Growing arrears means growing chances of more corruption at all three levels of government. These practices have greatly undermined the key pillars of good governance such as accountability, transparency, effectiveness, participation, legitimacy, and the rule of law. The increasing rate of arrears in the use of taxpayer money is an immense disrespect to the people.
Many studies such as A Survey of the Nepali People, a multi-year study conducted to understand the overall governance of the country, also demonstrate that strong financial discipline is not maintained in the use of public funds. They show that corruption is rapidly increasing in the country—be it petty (cash corruption) or grand (policy corruption). The report of the OAG clearly corroborates such findings, suggesting that the arrears are not only financial, technical and legal issues, but a legitimacy issue of the government.
From the legitimacy perspective, people keep questioning how the whole development process takes place in the country. More than four-fifths of Nepalis state that they do not know what development activities are occurring in their localities, and when public hearings and public audits take place in their neighbourhoods. This shows that the right to information—a fundamental right of the people— transparency in planning to expenditure, and public accountability of the officials are weakened and threatened, becoming a strong indicator showing that chances of corruption are high even if there are no arrears because of the existence of ‘settings’—a new term for organised corruption.

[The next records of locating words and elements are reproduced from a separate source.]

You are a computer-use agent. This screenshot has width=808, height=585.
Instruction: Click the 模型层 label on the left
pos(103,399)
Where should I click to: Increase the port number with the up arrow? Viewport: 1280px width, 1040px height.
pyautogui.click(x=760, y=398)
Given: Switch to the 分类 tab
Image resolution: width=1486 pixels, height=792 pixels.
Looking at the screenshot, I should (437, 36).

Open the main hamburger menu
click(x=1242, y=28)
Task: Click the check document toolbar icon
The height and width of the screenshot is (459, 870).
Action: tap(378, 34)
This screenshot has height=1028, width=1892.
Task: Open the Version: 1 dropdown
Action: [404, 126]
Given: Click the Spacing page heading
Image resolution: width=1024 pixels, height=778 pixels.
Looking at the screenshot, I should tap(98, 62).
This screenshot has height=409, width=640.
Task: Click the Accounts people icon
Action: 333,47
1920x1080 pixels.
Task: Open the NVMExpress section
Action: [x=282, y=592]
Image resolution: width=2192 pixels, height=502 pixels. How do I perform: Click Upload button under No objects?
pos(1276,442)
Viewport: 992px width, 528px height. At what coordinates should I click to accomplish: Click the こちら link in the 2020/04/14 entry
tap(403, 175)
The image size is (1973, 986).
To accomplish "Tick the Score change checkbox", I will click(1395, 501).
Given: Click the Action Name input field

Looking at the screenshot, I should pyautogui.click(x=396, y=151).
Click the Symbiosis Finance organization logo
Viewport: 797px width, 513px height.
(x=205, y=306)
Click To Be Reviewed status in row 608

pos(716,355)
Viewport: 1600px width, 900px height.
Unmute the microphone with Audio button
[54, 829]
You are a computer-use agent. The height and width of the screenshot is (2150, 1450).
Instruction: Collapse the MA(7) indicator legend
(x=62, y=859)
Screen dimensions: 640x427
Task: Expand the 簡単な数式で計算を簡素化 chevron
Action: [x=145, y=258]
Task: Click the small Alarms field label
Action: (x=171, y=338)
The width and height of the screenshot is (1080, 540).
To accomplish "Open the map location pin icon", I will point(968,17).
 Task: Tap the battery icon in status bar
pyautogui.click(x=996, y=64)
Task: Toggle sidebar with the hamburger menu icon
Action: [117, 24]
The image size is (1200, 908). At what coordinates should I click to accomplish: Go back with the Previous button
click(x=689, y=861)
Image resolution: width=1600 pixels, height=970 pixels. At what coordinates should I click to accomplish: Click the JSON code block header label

Now the question is how these arrears can be eliminated and the actual practice of zero tolerance against corruption established. There are at least six integrated approaches to achieve this goal. The first and most important approach is to ensure fiscal discipline by modernising the existing accounting system with the use of the electronic transaction system in all government agencies. The second approach is to provide legal, technical and financial skill development training to all relevant staff and elected officials to handle the electronic transaction system by meeting all the requirements while handling finances and maintaining financial discipline. The third approach is to strengthen the monitoring, evaluation and verification system, and not allowing the same officials to perform different roles to avoid conflict of interest.
Moral science
The fourth approach is building a strong collaborative and consensus-driven partnership for national development between bureaucrats, elected officials and the public. And if embezzlements should occur, all public office bearers should be made liable to punishment. The fifth approach is converting the attitude, behaviour, conscience and mindset of public officials through ethical and moral upliftment training to make them understand that development without arrears and embezzlement can help the country develop in a short span of time for the benefit of all Nepalis including themselves. They should be made to understand that increasing arrears and embezzlement for their personal interest and development will keep the nation always poor, although a few people may become filthy rich, and that this can be achieved by practising the essence of accountability, transparency, effectiveness and public legitimacy.
Six, the government of the day should not only keep proclaiming that there is zero-tolerance against arrears and corruption. It should act and demonstrate this in action by punishing those who have been found guilty of such crimes. Carrying out these actions can direct the country from bad governance to good governance, and the slogan of ‘Prosperous Nepal, Happy Nepali’ can be achieved.